> _GOAL OF THE EXERCISE_
Reproduction of part of the material below, pictures omitted: copy exactly, and only, the lines starting with the one with "Where should I" and going on through the one with "Screen dimensions: 439x999".
⁂
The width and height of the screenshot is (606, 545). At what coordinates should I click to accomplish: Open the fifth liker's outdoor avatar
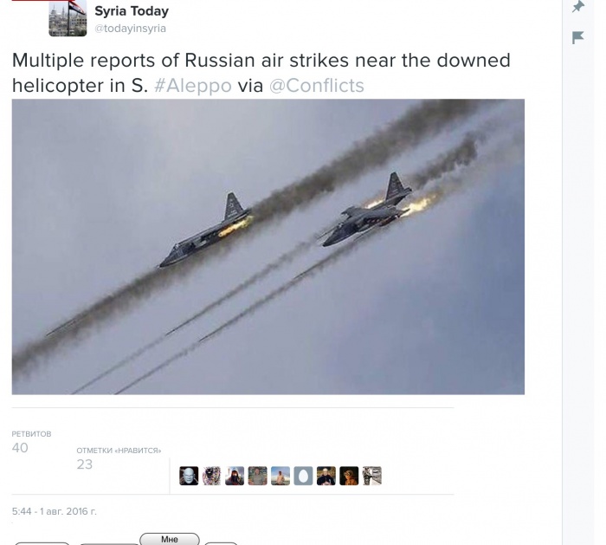280,476
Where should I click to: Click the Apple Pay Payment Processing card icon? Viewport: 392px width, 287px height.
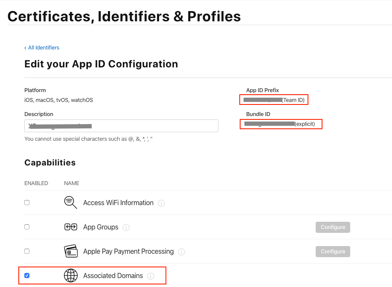(x=70, y=251)
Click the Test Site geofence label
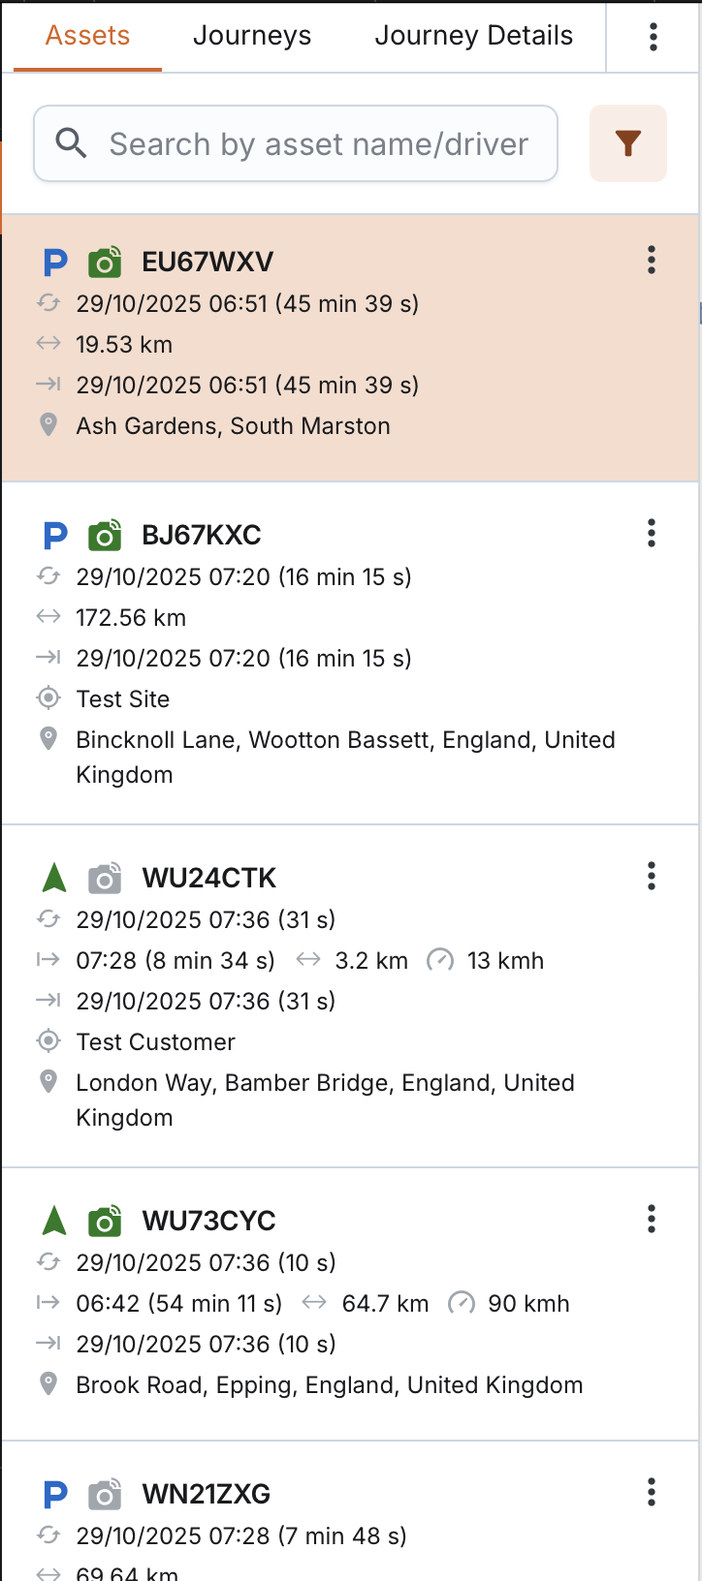 coord(123,699)
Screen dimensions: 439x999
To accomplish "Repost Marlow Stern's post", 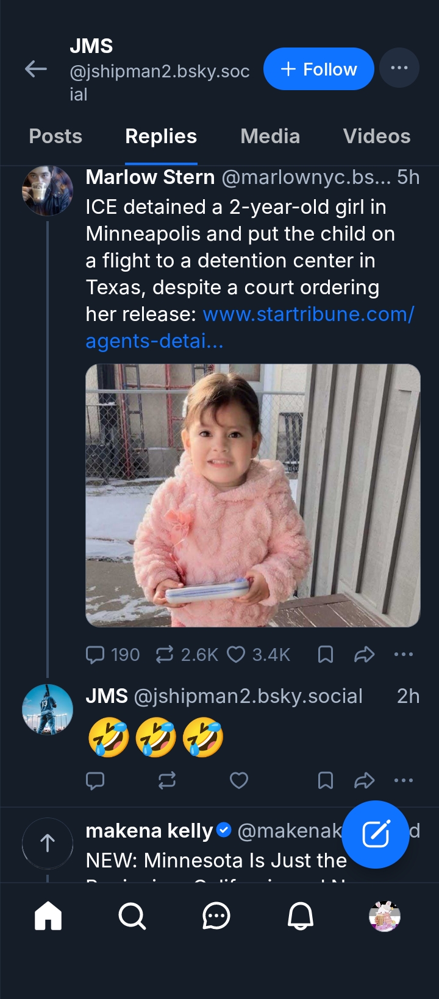I will (x=165, y=655).
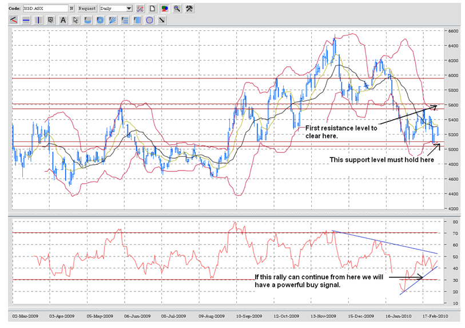Click the Request button

[87, 9]
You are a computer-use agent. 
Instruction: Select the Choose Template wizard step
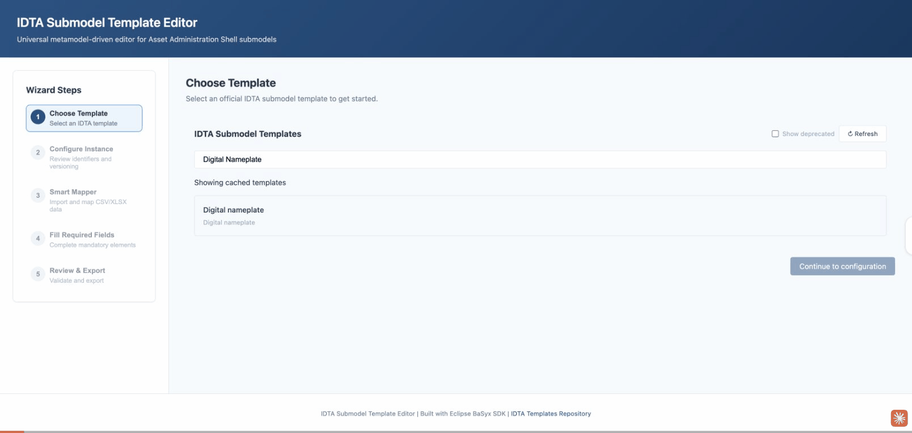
⁂
> _YOUR SOLUTION_
Where should I click to: Click the Apple Pay Payment Processing card icon? Viewport: 392px width, 287px height.
(x=70, y=251)
Click the Test Site geofence label
 coord(123,699)
Screen dimensions: 439x999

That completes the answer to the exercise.